Why a Good A-Rod Is Bad for the Yankees
On Thursday night, Alex Rodriguez went yard for the 661st time in his career. With this long ball, he passed the great Willie Mays, and now sits alone in fourth place on Major League Baseball’s all-time home run list. In that moment, the crowd at Yankee Stadium was so excited that, for the first time in recent memory, A-Rod acknowledged this affection with a curtain call. Even he was surprised by the reaction.
“It’s been a long time,” said Rodriguez. “I actually thought the days of curtain calls for me were long gone. A year ago today, I never thought I would ever get a curtain call or be hitting in the middle of the lineup for the New York Yankees.
“I’ve said all along: The league, the Yankees, the fans — nobody owes me anything. I’m just so grateful to be playing baseball.”
On this night in May, his fellow teammates had to be grateful that he was on the diamond as well. After all, it was his home run that proved to be the deciding factor in the team’s victory over the Baltimore Orioles. Rodriguez has also managed to be a vital part of the New York Yankees’ resurgence this season — the team is currently 18-11 and three games up in the AL East.

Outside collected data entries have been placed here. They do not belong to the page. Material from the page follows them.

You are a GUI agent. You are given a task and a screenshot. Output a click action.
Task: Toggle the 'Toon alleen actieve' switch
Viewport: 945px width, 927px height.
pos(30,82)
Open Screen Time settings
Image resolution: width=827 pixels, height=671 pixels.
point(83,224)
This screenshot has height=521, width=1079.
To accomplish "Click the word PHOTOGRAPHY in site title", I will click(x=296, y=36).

A-Rod has come back from his year-long suspension and been everything the Yankees didn’t expect him to be. He’s been humble, appreciative, and productive. His attitude and performance have paid dividends for his team in this 2015 MLB season. But for all the good his rejuvenated play does in the short term, the fact remains, it is still bad news for the New York Yankees.
It’s sad that sometimes when a tainted athlete starts to perform at a high level, fans seem quick to forget that that same athlete disgraced the sport. Alex Rodriguez falls into that category. With every run that crosses the plate, with every ball that flies over the fence, we’re reminded less and less than this is the same individual who received the longest drug-related suspension — and longest non-lifetime suspension — in the history of Major League Baseball. For the New York faithful, this is all about the present.

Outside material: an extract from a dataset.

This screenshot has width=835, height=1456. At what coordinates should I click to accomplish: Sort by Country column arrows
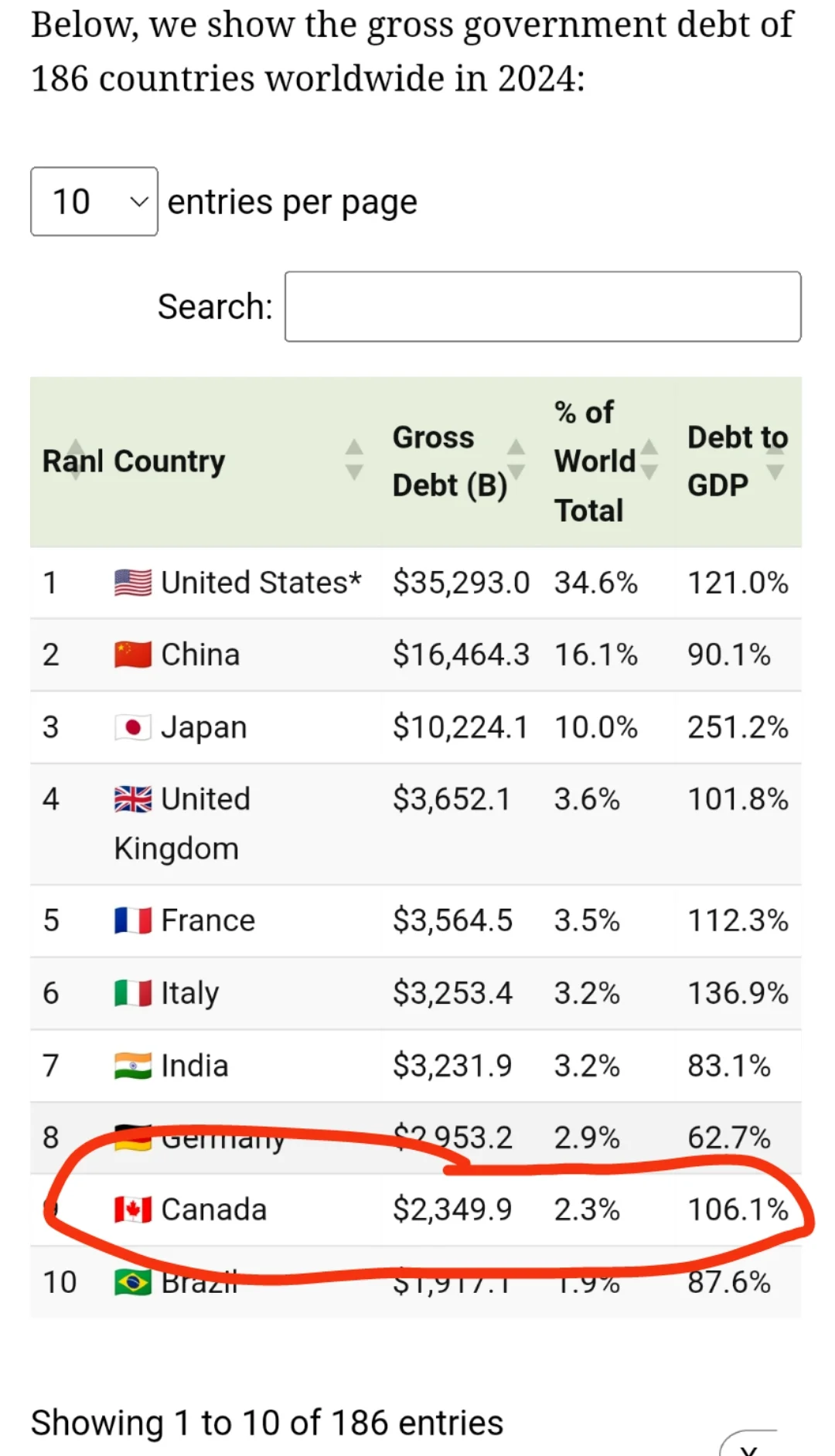pyautogui.click(x=354, y=460)
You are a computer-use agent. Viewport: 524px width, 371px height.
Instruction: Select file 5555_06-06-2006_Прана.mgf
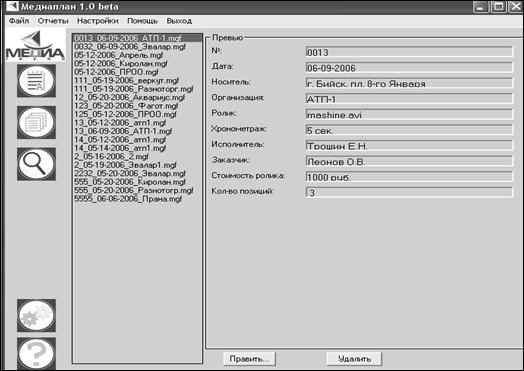pos(128,199)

The Yankees are winning. The Yankees may make it back to the postseason. Go Bronx Bombers! Unfortunately, this is a myopic way of looking at things. What about the position this puts the Yankees organization in as a whole? With the fans seemingly supporting Rodriguez, this could make things increasingly complicated with regard to his milestone bonuses.
This is something that the New York Yankees don’t need — especially since they plan to ignore Rodriguez’s achievements.
A-Rod was supposed to receive a $6 million bonus after tying Mays with his 660th home run. However, the day after Rodriguez accomplished, general manager Brian Cashman was quick to reiterate the Yankees’ position.
“I just don’t think it’s been reportedly properly,” said Cashman. “We’re going to follow the contract, as we follow all contracts, so there is no dispute from our perspective. We’re going to honor out responsibilities of the contract.
“It’s not: you do this, you get that. It’s completely different. I’ll let the other people above me handle it the rest of the way…we have the right but not the obligation, in quotes, it’s as simple as that. If we choose to pursue something we’ll choose to pursue it. If we choose not to, it’s our right not to and that means in both cases we’re honoring the contract.”
Here’s the thing, this dispute will most likely go to an arbitrator. The Yankees will claim the home runs don’t matter because Rodriguez has tarnished reputation and disgraced the sport of baseball. A-Rod can’t argue with the accusation — his affiliation with Biogenesis and subsequent suspension are proof of this — but he can argue that the home runs have merit.
As long as the fans continue to cheer for him; continue to support him; continue acknowledge him, then every time he goes deep there is value there. And that hurts the organization. Rodriguez may continue to play well. His production may continue to help the team win. Unfortunately, with A-Rod’s involvement, even when the Yankees win, they ultimately lose.
All statistics are courtesy of Baseball-Reference.com.